• Tugas Anda:
Tuliskan kembali tanpa perubahan bagian teks tentang kepemilikan rumah generasi milenial yang dibuka dengan kata-kata yang memuat "Dosen Departemen Akuntansi, Fakultas" dan ditutup dengan "minimal 20 persen.".

• Kutipan Pilihan:
========================================================================
TEMPO.CO, Jakarta - Survei Indonesia Property Watch (IPW) yang dirilis pada 2022 mengungkap lebih dari 50 persen generasi milenial pemilik rumah ternyata berkat dukungan orang tua. Hanya 40,95 persen yang benar-benar menggunakan uang hasil keringatnya. Sekitar 39,05 persen generasi milenial tersebut dibantu dalam hal uang muka ataupun cicilan dan 12,38 persen dibantu sepenuhnya oleh orang tua. Selebihnya, tidak membeli properti karena mendapat warisan.
Dosen Departemen Akuntansi, Fakultas Ekonomi dan Bisnis Universitas Indonesia (FEB UI), Prita Hapsari Ghozie, menyebut lima tahun mendatang generasi kelahiran 1981–1994 terancam tidak bisa membeli rumah karena kenaikan gaji yang tidak berimbang dengan harga rumah. Hal ini didasarkan pada hasil riset Rumah123 dan Karir tahun 2017 yang menemukan kenaikan gaji normal di luar promosi sepanjang 2016 rata-rata sebesar 10 persen sedangkan lonjakan harga rumah minimal 20 persen.
========================================================================
[Data yang dikutip dari sebuah koleksi]
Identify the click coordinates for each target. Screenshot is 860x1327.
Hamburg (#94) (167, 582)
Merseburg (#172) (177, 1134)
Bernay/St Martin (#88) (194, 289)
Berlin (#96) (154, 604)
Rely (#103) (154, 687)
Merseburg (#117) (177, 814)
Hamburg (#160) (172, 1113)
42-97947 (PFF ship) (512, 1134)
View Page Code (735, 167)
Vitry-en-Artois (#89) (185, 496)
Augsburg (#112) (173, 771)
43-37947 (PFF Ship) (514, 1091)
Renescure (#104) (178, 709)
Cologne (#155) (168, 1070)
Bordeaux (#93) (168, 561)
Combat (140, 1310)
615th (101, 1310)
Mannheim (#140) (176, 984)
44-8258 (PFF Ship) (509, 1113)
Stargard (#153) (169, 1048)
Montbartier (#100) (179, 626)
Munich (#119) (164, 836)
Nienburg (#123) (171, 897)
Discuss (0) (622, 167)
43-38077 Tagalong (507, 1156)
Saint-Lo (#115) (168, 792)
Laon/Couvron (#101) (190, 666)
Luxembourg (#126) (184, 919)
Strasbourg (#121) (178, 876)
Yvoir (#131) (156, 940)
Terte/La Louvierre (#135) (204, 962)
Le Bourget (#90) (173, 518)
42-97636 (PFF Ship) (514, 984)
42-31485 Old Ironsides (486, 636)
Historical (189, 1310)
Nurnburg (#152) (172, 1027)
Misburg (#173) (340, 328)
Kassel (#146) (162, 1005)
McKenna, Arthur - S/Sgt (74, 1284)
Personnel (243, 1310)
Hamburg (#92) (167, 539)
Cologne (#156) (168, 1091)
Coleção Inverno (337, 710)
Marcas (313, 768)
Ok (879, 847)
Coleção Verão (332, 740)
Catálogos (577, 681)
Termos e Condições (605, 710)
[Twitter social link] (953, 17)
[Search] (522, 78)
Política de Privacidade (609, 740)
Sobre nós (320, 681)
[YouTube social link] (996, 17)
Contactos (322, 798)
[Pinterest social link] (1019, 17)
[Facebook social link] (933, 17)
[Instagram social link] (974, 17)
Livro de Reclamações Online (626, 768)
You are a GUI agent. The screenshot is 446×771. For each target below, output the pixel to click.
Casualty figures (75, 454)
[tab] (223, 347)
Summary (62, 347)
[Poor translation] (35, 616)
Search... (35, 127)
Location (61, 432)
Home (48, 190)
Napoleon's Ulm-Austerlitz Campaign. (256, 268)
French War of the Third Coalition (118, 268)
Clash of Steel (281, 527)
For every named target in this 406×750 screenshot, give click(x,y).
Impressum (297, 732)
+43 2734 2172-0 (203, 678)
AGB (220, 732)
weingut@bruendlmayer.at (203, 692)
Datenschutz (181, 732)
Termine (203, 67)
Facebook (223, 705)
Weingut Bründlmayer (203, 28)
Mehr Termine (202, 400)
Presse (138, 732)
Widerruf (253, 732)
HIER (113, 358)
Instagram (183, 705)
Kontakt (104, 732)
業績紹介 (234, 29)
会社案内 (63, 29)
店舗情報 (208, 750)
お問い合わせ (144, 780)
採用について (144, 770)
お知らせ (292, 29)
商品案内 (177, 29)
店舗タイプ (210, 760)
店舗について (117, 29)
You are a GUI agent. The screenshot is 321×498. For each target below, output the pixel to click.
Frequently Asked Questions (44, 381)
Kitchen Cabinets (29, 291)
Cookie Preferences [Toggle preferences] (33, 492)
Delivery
========================================================================
• Jawaban Lengkap:
Dosen Departemen Akuntansi, Fakultas Ekonomi dan Bisnis Universitas Indonesia (FEB UI), Prita Hapsari Ghozie, menyebut lima tahun mendatang generasi kelahiran 1981–1994 terancam tidak bisa membeli rumah karena kenaikan gaji yang tidak berimbang dengan harga rumah. Hal ini didasarkan pada hasil riset Rumah123 dan Karir tahun 2017 yang menemukan kenaikan gaji normal di luar promosi sepanjang 2016 rata-rata sebesar 10 persen sedangkan lonjakan harga rumah minimal 20 persen.